Chapter 3

My father would be among the loudest of those people.

I, however, should probably have shut my big, dumb mouth. In a flash, Mikhail crosses the distance between us and cages me in.

His palm is flat against the wall next to my head. He holds his body stubbornly away from mine, but he might as well be smothering me. I feel him everywhere. Heat pours off of him and tingles across my skin.

He smells like mint and champagne as he dips his chin and whispers in my ear. "Do you want me to make good on that agreement, Viviana? Is that why you're still here?"
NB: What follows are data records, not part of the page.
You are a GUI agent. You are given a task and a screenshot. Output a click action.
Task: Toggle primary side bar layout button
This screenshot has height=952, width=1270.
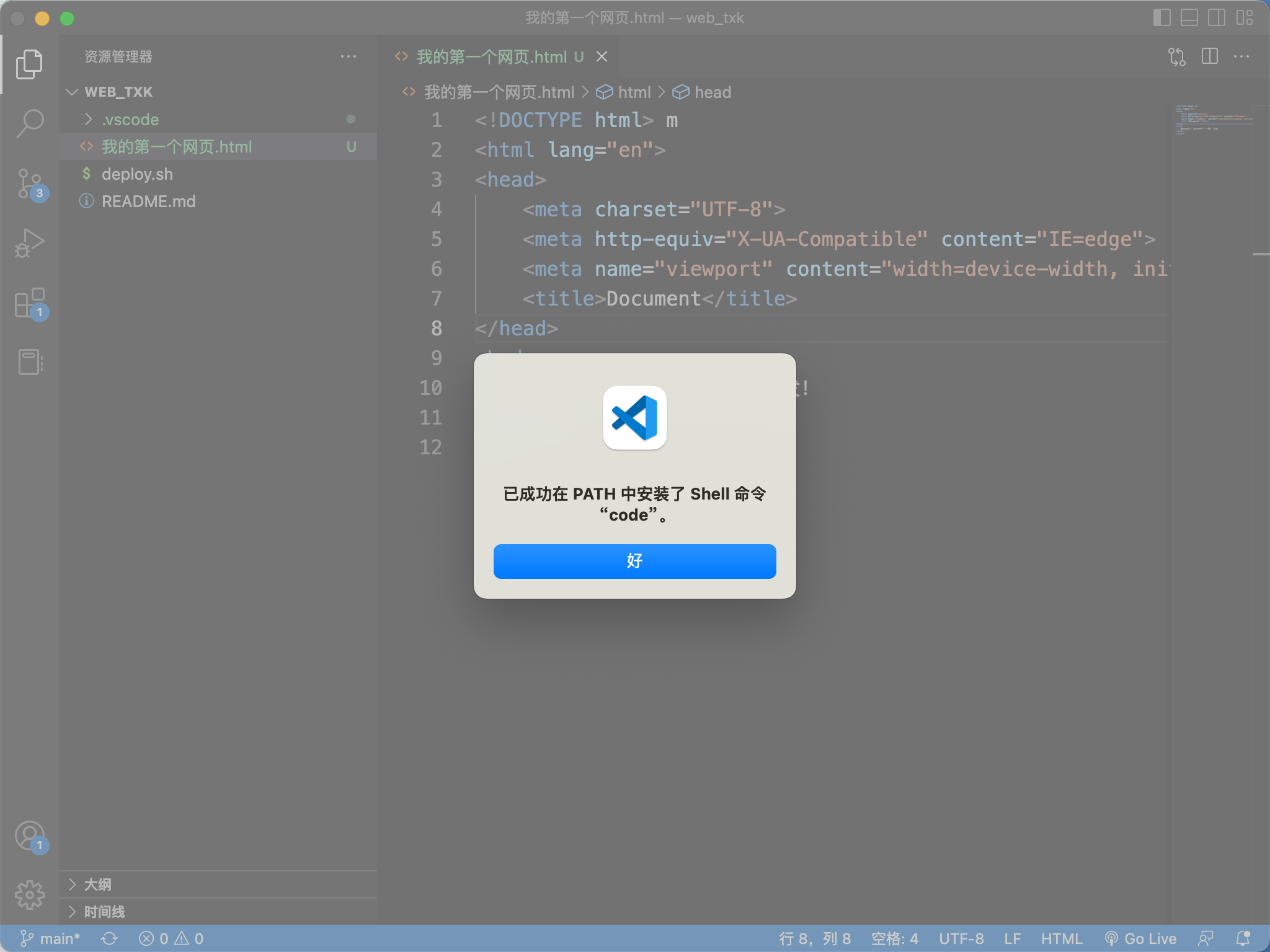pyautogui.click(x=1161, y=18)

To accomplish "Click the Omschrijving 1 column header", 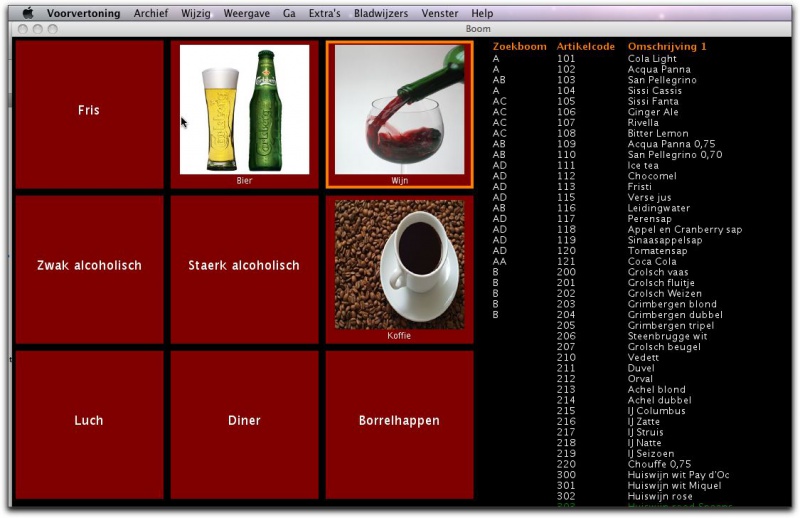I will point(667,47).
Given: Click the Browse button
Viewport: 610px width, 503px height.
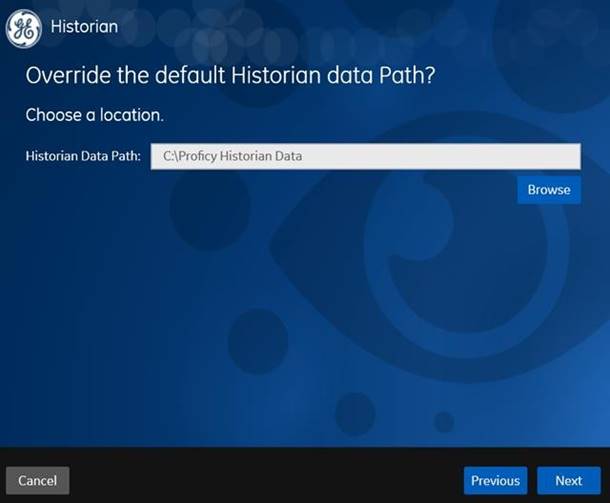Looking at the screenshot, I should tap(549, 190).
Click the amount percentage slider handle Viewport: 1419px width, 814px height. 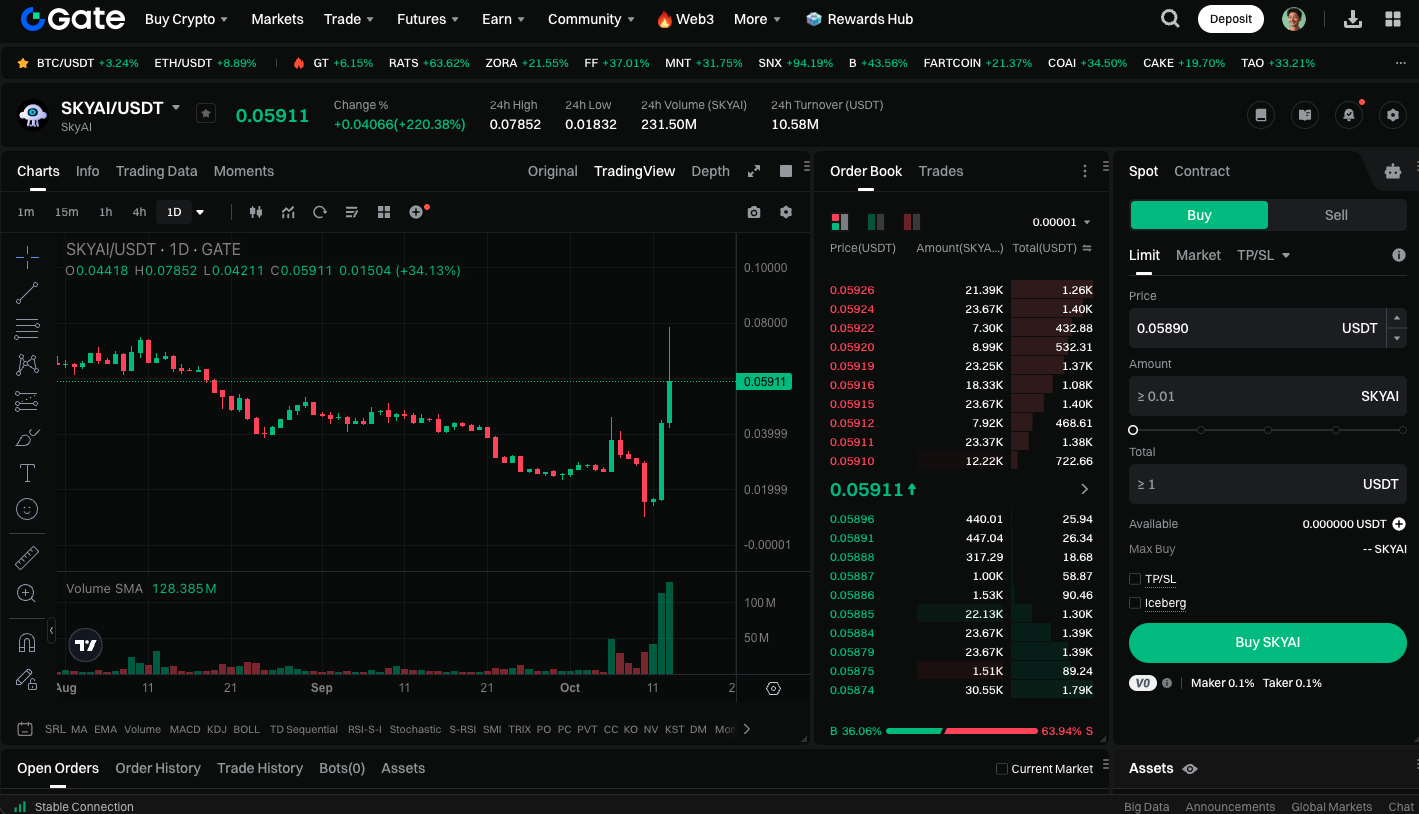click(x=1133, y=430)
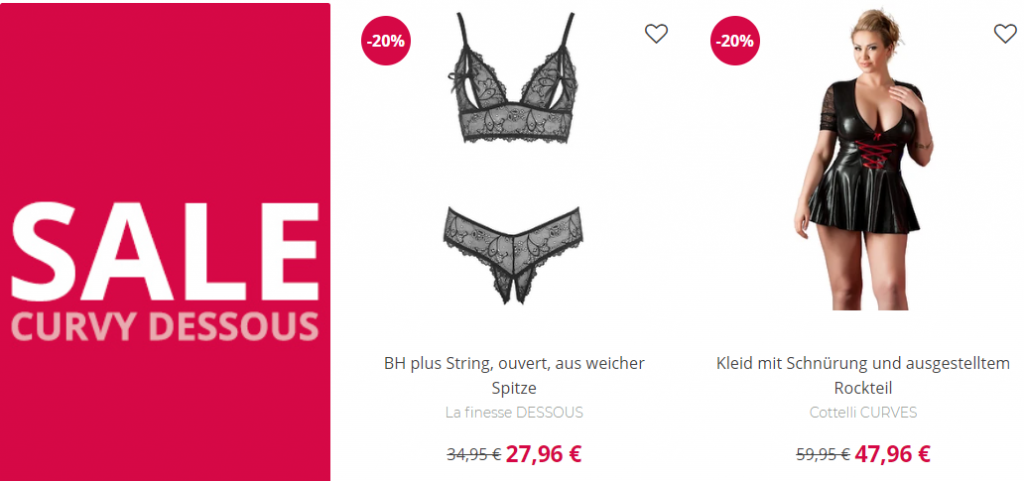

Truth be told, I don't know why I'm still here.

Fear? Habit? Curiosity?

I wrote Mikhail Novikov off the first night we met. I assumed he was a pompous asshole and never thought of him again, no matter how much I enjoyed the sight of him at functions Trofim dragged me along to.

No women dared get close to him. Mikhail didn't deign to talk to anyone else. He was a shadow on the edge of the room.

But now, he's revealing himself to be something else entirely.

I want to find out what.

"I'm still here because..." I duck under his arm and walk across the suite. "I'm still here because helping clean up some of this mess is the least I can do for the man who saved me."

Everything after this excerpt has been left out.